### Quoted passage
____

Training ML models in the cloud with AWS Sagemaker

At some point, when a startup outgrows its first office (which also happens to be the apartment of one of the founders), it becomes challenging to continue training Machine Learning (ML) models on your laptop, because:

Training becomes slow as the dataset grows. Also, you cannot close the laptop while training.
As ML team grows, people need a shared view on model’s performance.

What’s the next step? Typically it’s a cloud-based platform. The largest players here are AWS Sagemaker, Azure ML and Google AI Platform. Those systems are being very actively developed, driven by the high demand. As a result, they have exploded in the number of features and configurations for various use cases. The amount of features grows faster than the documentation that is constantly getting outdated. On top of that, the documentation is often fragmented. You have to check multiple tutorials, all of which use slightly (or not) different examples. Lastly, tutorials typically walk you through a complete, but toy example (usually with CIFAR data) that is not relevant for a real-life system.

Below, I’ve put together a reference guide for setting up an ML training pipeline with AWS Sagemaker. It is especially useful when you want to migrate an existing local pipeline.

I chose Sagemaker for a couple of reasons:

We already use other AWS services such as S3 and IAM. This way we use a familiar platform and simplify legal aspects for data storage and processing.
Sagemaker allows to setup an ML training pipeline with few changes to the existing code.

This guide covers the following topics:

Running Sagemaker training jobs with Tensorflow in Docker images. Loading training data from S3.
Dependency management. Real-life software usually has dependencies on external libraries. This aspect is largely overlooked in tutorials from vendors.
Circle-CI integration configuration.

Below you can see the overall pipeline architecture that we are going to implement:

Sagemaker pipeline

What’s not (yet) covered:

Monitoring and debugging. I will cover this in my next post.
Hyperparameter tuning / Sagemaker experiments. Here is a video that to learn more about these topics: https://www.youtube.com/watch?v=Tnv6HsT1r4I
Distributed training
Model serving from AWS
Managing training data through Sagemaker

Prerequisites

Python 3. AWS Sagemaker starting v1.56.2 supports python 3.7.
Tensorflow ≥ 2.1.
Python dependencies are pip-installable (either from pypi or github repositories).
Training/validation/… datasets are stored on S3.

AWS Resources

⚠️ When creating S3 buckets, make sure they are all created in the same AWS region, and use the same region when submitting Sagemaker jobs. Locally you can configure the AWS default region with aws configure command.

____

### Entries shown
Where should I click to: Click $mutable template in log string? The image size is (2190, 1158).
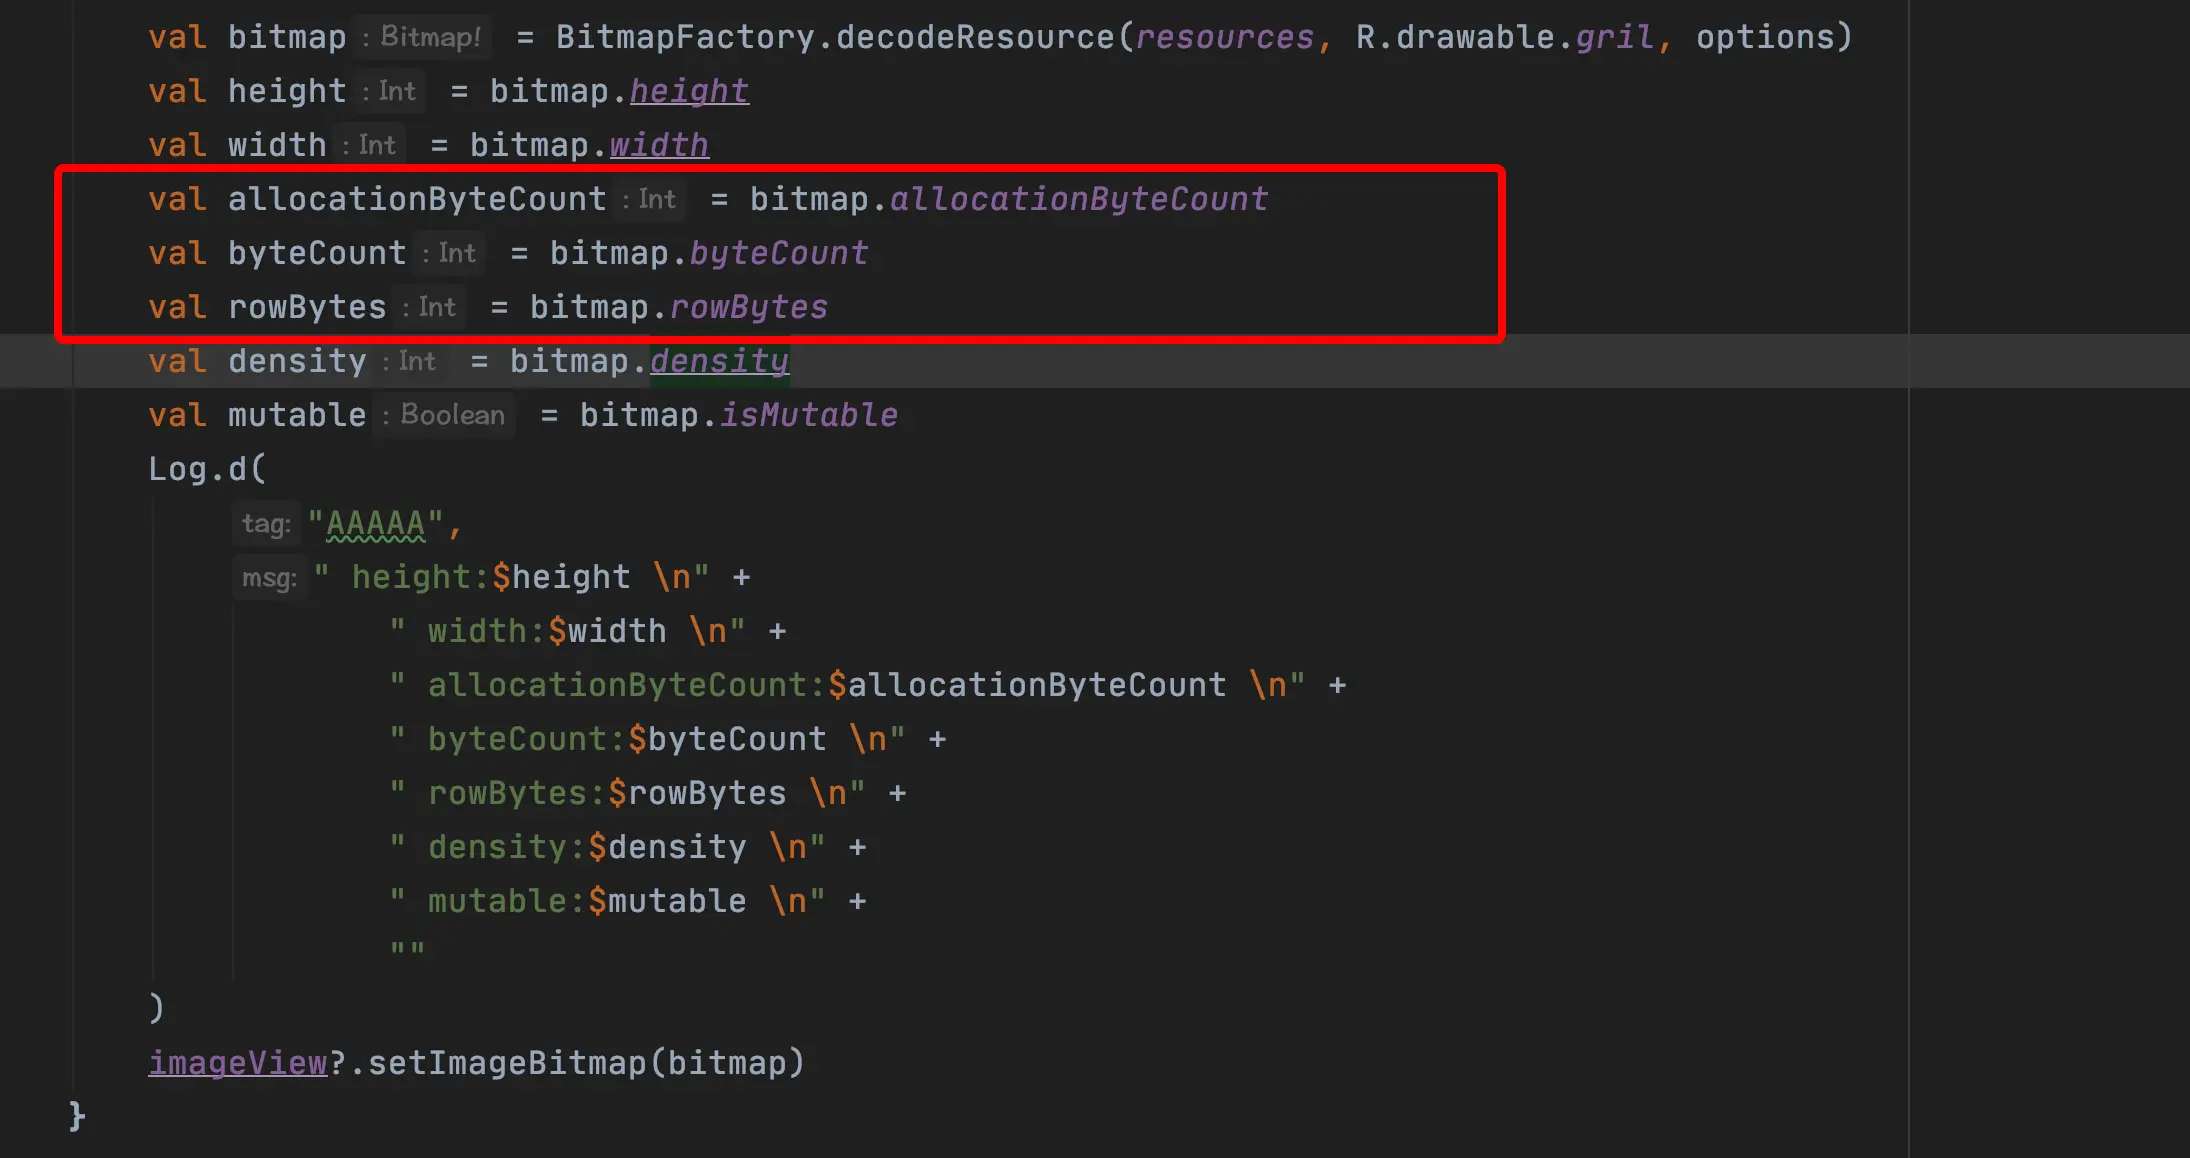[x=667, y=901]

____

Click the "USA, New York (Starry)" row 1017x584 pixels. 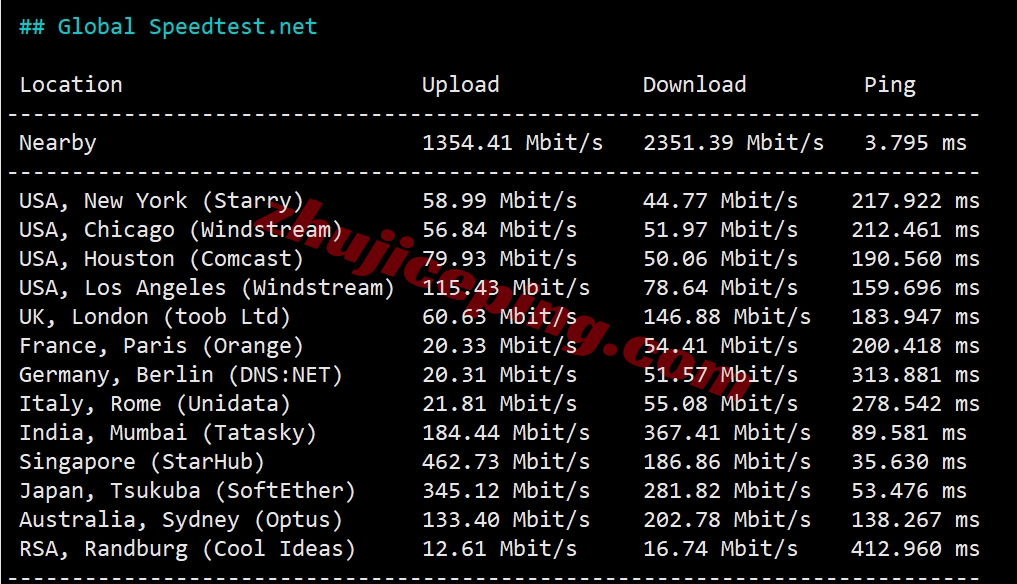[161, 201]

____

### Instruction
Copy the Sagemaker guide from "Python dependencies are" to "aws configure command.", renaming "region" to "zone" throughout.

### Exercise solution
Python dependencies are pip-installable (either from pypi or github repositories).
Training/validation/… datasets are stored on S3.

AWS Resources

⚠️ When creating S3 buckets, make sure they are all created in the same AWS zone, and use the same zone when submitting Sagemaker jobs. Locally you can configure the AWS default zone with aws configure command.